I wasn't sure what to write about for this blog, it's been a busy week, I started a part-time job to get me to the Holidays (working run crew for a kids Theatre company doing Annie) and making significant progress on the new demo/EP. Then this morning I was sleeping, something I enjoy doing in the mornings after working into the night on the demo/EP that has no name, when a car alarm went off. It was a very harsh awakening, I thought an ambulance was driving into my bedroom to save me from my clean laundry I have yet to put away from thursday (the joys of living alone), but I realized it was some useless car alarm that no one pays attention to. If you ask me - I've never called the police whence hearing one of those damn things.

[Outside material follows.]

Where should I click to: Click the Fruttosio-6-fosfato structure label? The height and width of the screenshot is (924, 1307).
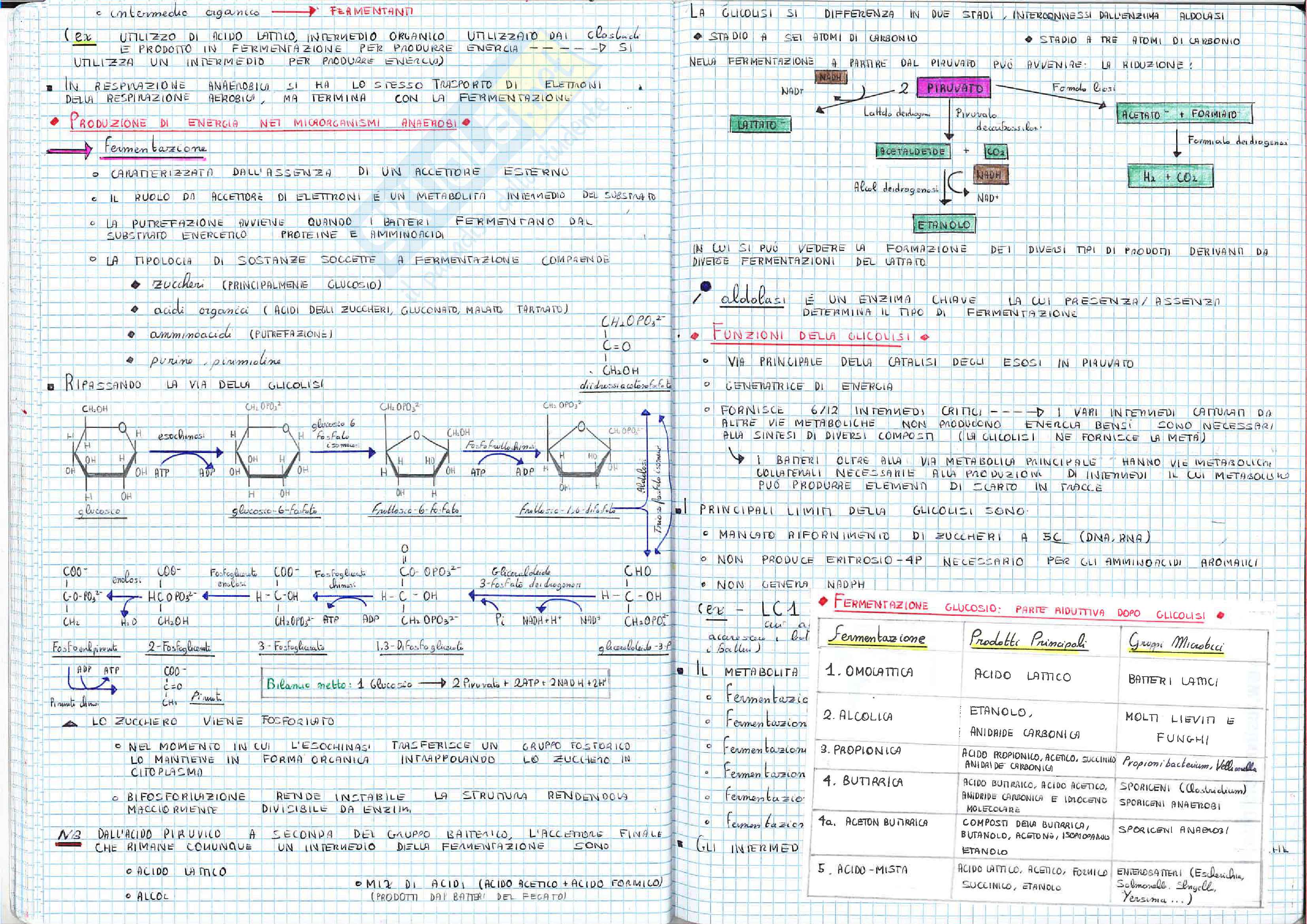(x=415, y=511)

I've never tried to stop someone from breaking into a car or even question what the hell they are doing. They are a nuisance that everyone complains about for inevitably disturbing what little oxymoronic silence we have in this city. Matters aren't helped by the fact that I live behind a busy boulevard and below a fat-ass who stomps on my head every chance she gets, to say nothing of her noisy dogs who kept me awake last night. Now as I write this the 'gardeners' are outside blowing shit around with their hand held leaf blowers and yelling at each other in some ungodly tones. Their level of uselessness confounds me - I'll save that for another blog - but I will say this - we don't have a yard in this building that needs gardening. Do the math. At this moment my head is about to explode and it doesn't feel like it's on straight right now.

Thanks for tuning in....Until next Monday...CHEERS!!!!